Input —
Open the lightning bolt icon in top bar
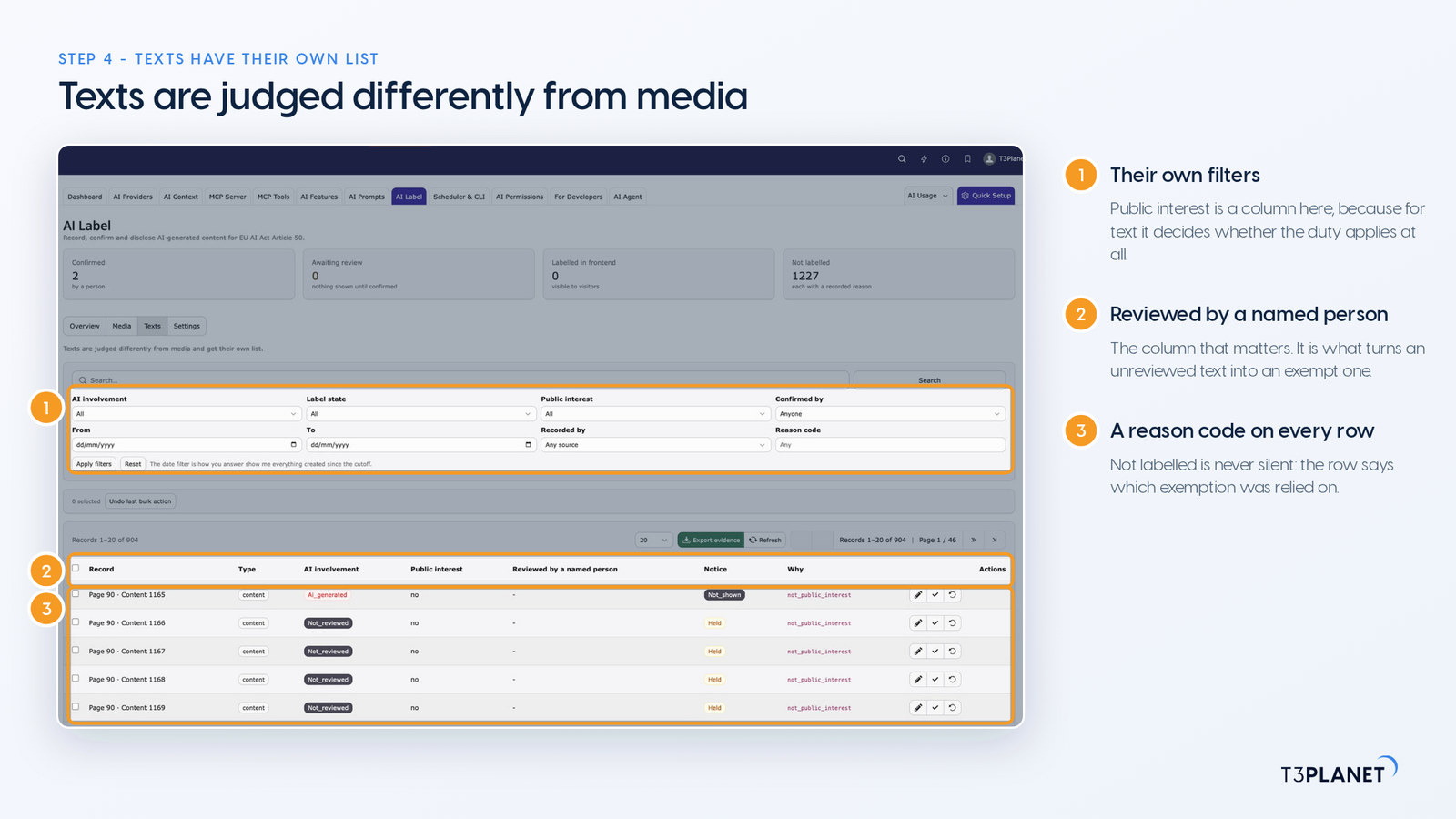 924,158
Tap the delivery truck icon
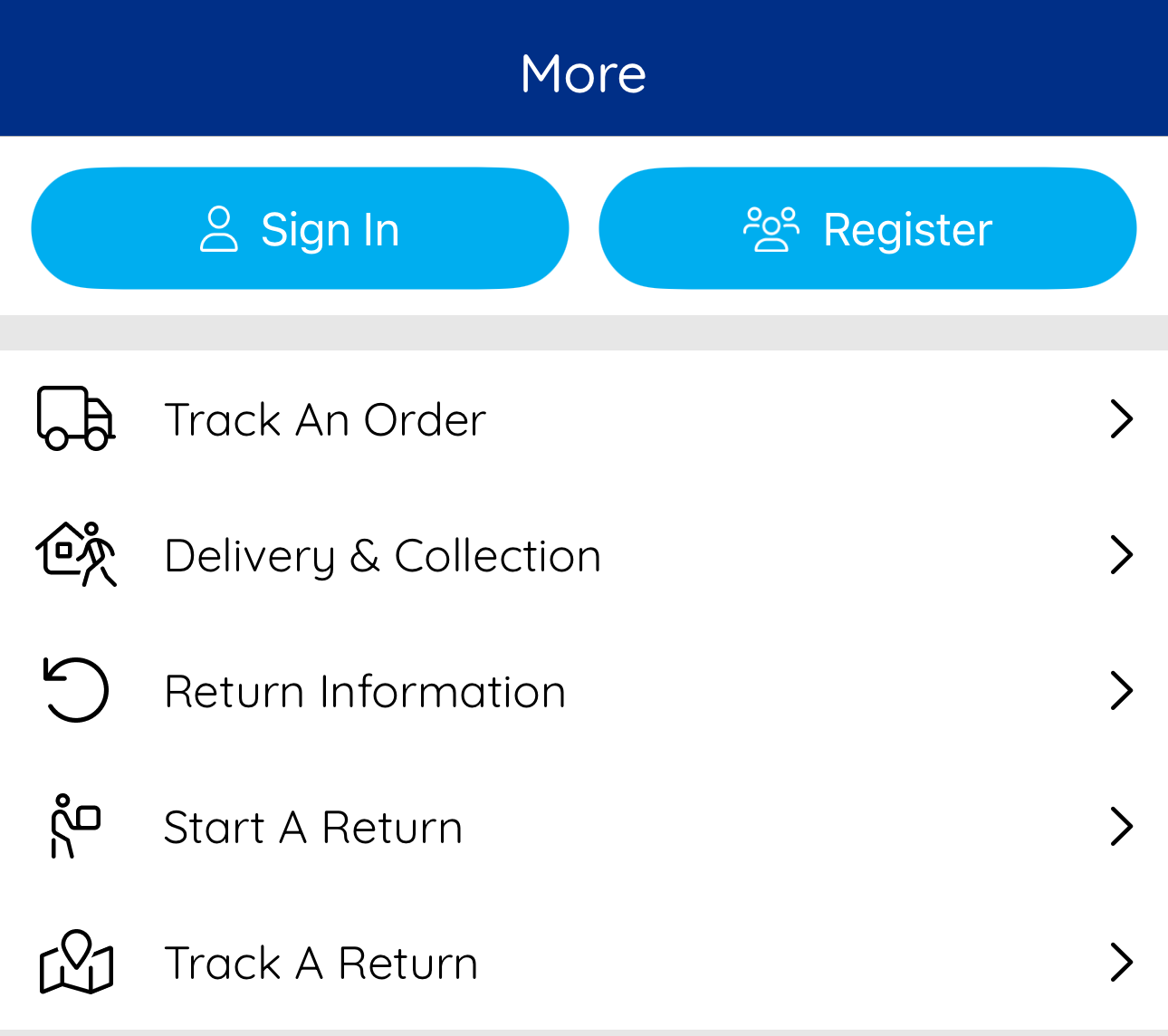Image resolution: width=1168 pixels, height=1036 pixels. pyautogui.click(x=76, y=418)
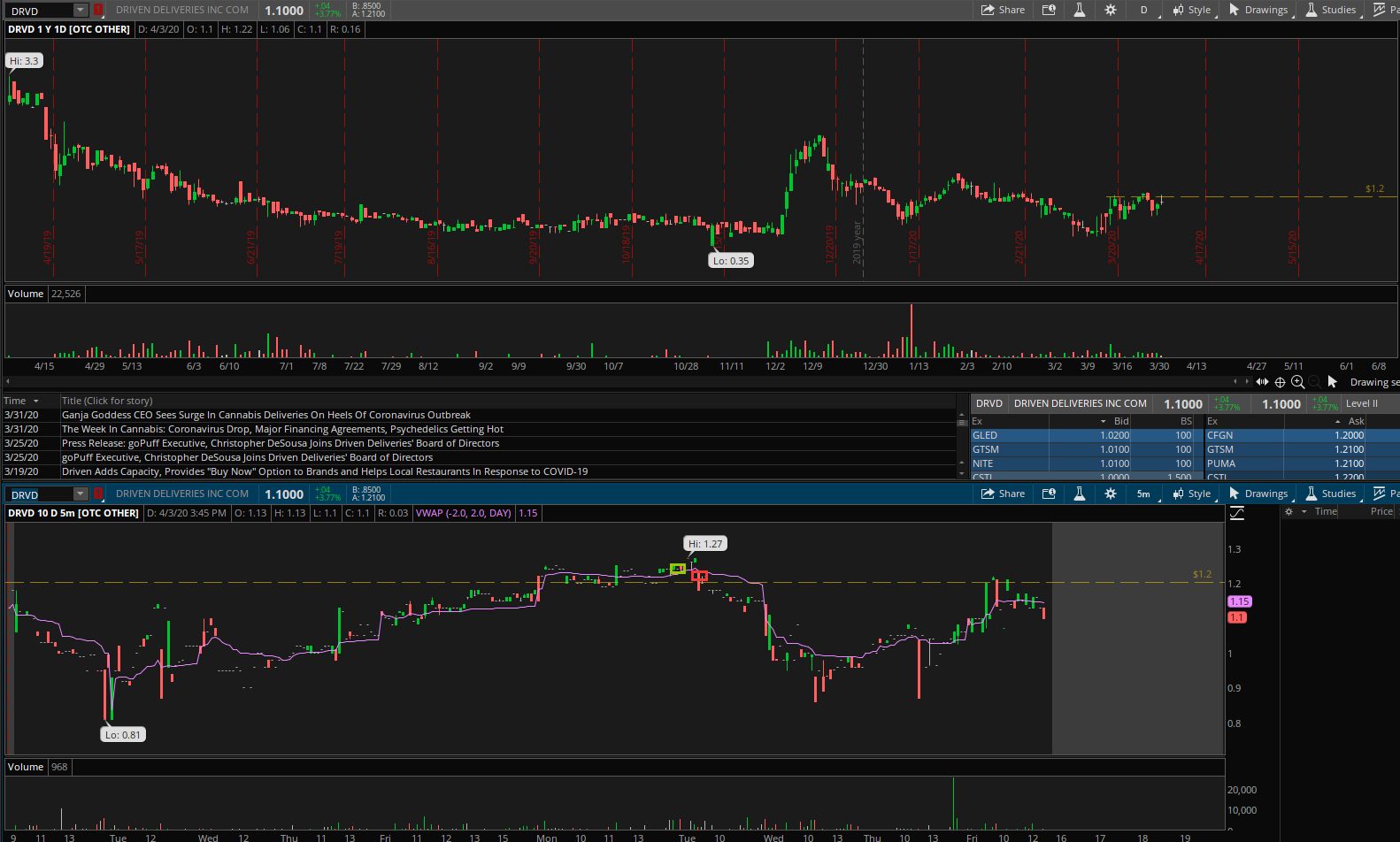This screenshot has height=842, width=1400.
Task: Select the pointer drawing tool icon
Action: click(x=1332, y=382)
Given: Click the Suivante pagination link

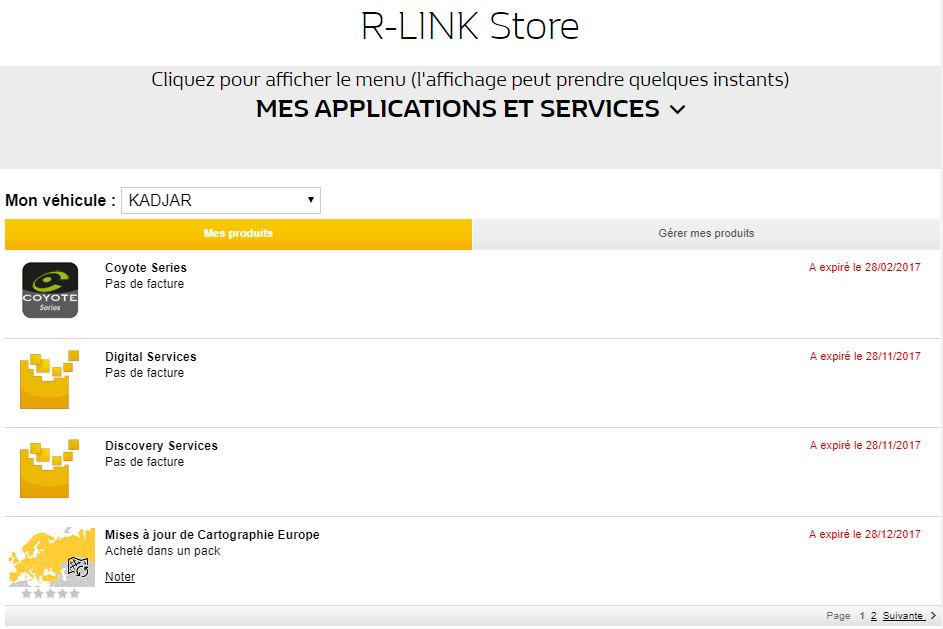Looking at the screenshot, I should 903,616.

Exercise goal — Quote precisely the lines of the data from the line containing "Tap the delivery truck icon" through its final line, both included, excluding pictures.

Solution for this problem —
Tap the delivery truck icon
Image resolution: width=1168 pixels, height=1036 pixels. pyautogui.click(x=76, y=418)
This screenshot has height=842, width=1400.
Task: Select the pointer drawing tool icon
Action: click(x=1332, y=382)
Given: Click the Suivante pagination link

Looking at the screenshot, I should 903,616.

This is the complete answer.